どぶ川の神様

当社の製造部門の繁忙期のピークは1月から年度末までである。

目が回る忙しさの年度末が過ぎて新年度を迎えると、それまではピリピリとしていた空気が幾分か緩和されて、皆ホッと一息つく余裕が生まれて来る。

時間的にも気持ち的にも余裕が出来るこの時期になると、私には毎日「掃除の神様」が降りて来るのである。笑

あくまでも私は「掃除の神様が私に降りて来てくださる」と考えているのだが、従業員の間では私の事を「掃除の悪魔に取り憑かれた社長」と呼んでいるらしい。

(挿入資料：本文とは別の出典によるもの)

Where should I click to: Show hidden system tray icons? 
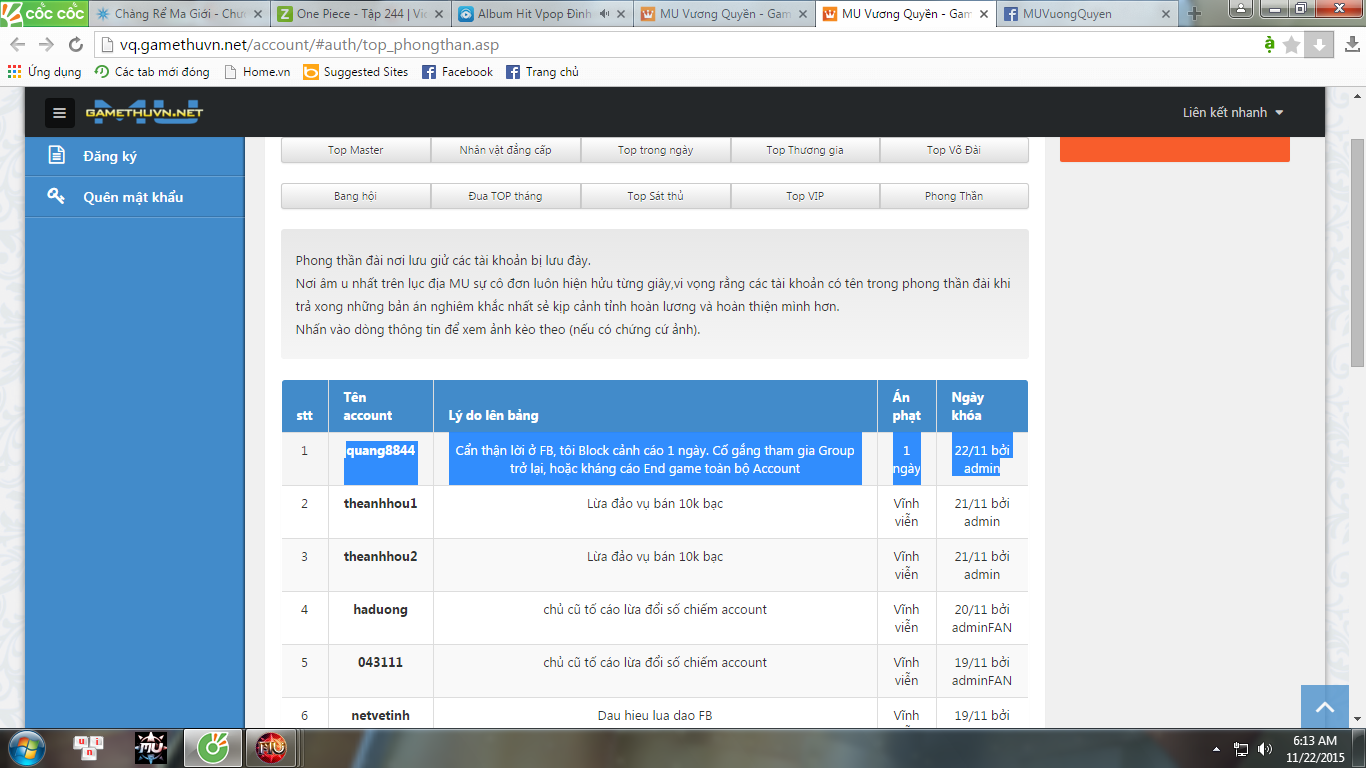pos(1216,748)
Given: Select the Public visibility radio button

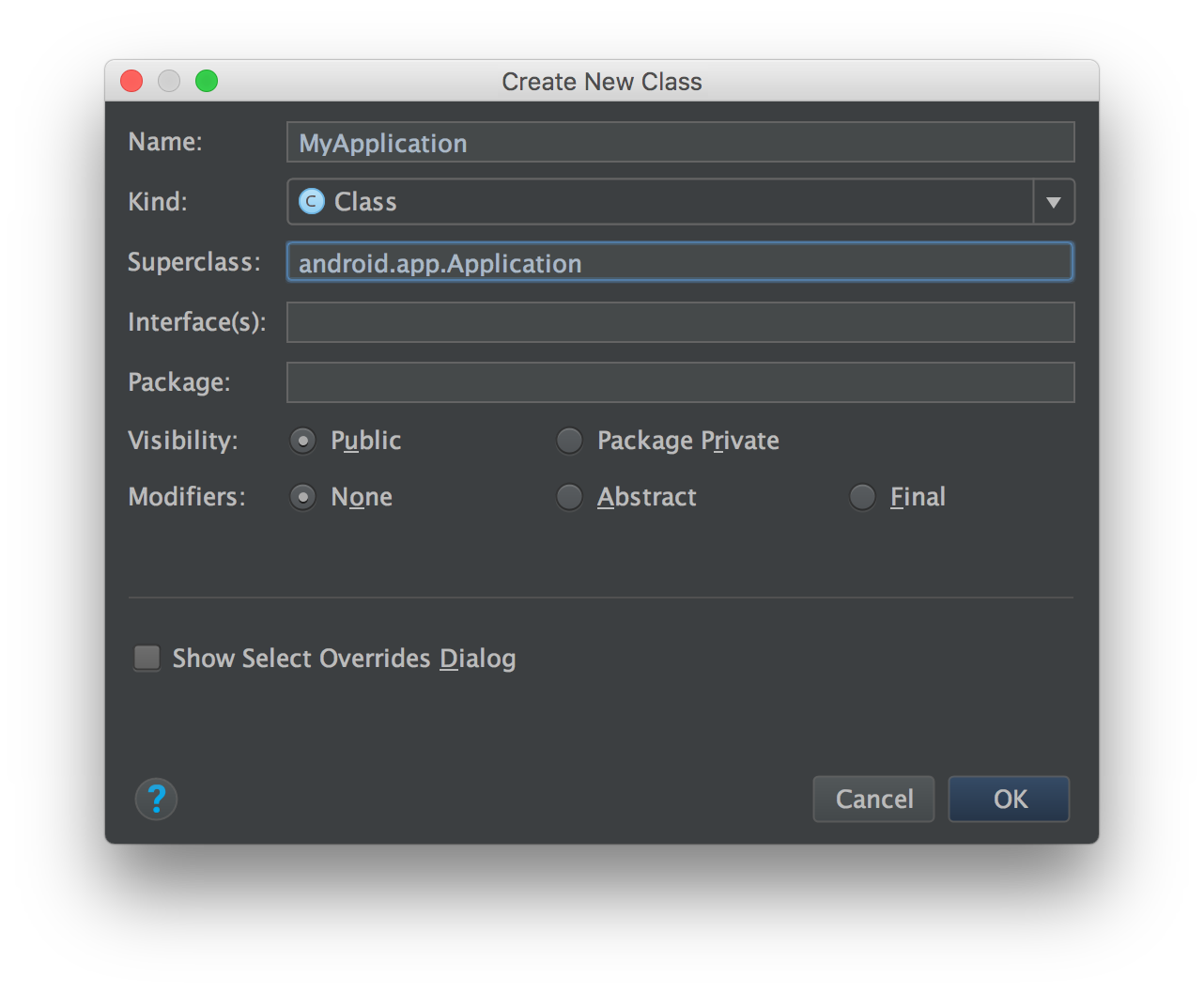Looking at the screenshot, I should (302, 440).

私にとってこの時期は、掃除し過ぎによる全身を襲う筋肉痛とガサガサの指先を除けば、清々しい気持ちで毎日を過ごせる最高に嬉しい時期でもある。しかし従業員諸氏にとっては年度末の繁忙期よりも大変な時期かもしれない。

 

まず今年の「掃除の神様」は工場のど真ん中を南北に二分して流れるドブ川に舞い降りた。4月4日の朝にドブ川の上に渡した鉄板の隙間から「掃除!掃除!掃除!」と聞こえて来たような気がした。こうなると私はそれ以外の場所を含めて、約3,000坪ある敷地内のすべてを徹底的に掃除しないと気が済まなくなる。お得意様に迷惑を掛けない範囲で工場をストップして、数日間に渡り従業員をほぼ全員、掃除に投入するのである。

目指す掃除のグレードは「新築当時の美しさの再現と維持」である。

常日頃の掃除方法の詳細は以前にも記載したので省くが、毎日徹底した掃除をした上で、この期間は「超特大 大掃除期間」と銘打って、自らも先頭に立って、徹底的な清掃を目指すのである。

今年度の掃除始めは私が長靴を履いてドブ川に入り、溜まったゴミを取り除いた後、デッキブラシを使って川底を磨き上げた。他にも数え上げればキリが無いが、工場の主要外壁部分のペンキの塗り替え、社内各所の周辺道路の高圧洗浄、本社及び全倉庫・全駐車場周辺の草抜きと防草マットの張り替え、フラワーホームも含めたグループ全体の植栽の整備と植え替え、各社屋の全玄関とトイレの防汚・抗菌コーティングの塗り直し等その他である。

余談だが先般、約10年間乗った私専用の社用車を買い替えたが、ほぼ新車のグレードを10年間保ち続けた。また本社屋も内外装含めて改築後約8年経過しているが、未だに初めて来社された方は新築直後と見間違えられる。

 

ところで大掃除の理由を「掃除の神様が降りて来たから」と超自然的なことを綴ったが、合理的な理由がもちろんある。

先ずドブ川の掃除はこの時期に綺麗にすると夏場の蚊の発生を極端に抑えられるし、海に近い環境にある当社においてはペンキを塗り替えることにより鉄骨部分の潮風に依る錆や腐食を防げる。また周辺道路の高圧洗浄は社内への異物混入の防止対策になるし、防草マットにおいては花粉症対策も兼ねている。

また、一般社会では「見た目より中身」と言われるが、ビジネスの世界では先ず「第一印象」が7割ではないだろうか?掃除の行き届いていない不潔な会社と仕事をしたいと思う人は居ないであろう。掃除がいい加減だと一事が万事で、他の部分までいい加減なのではいかと疑ってしまう。

前にも書いたが仕事は生活(人生)の土俵でもある。人生の土俵でもある職場は常に清浄に保ちたい。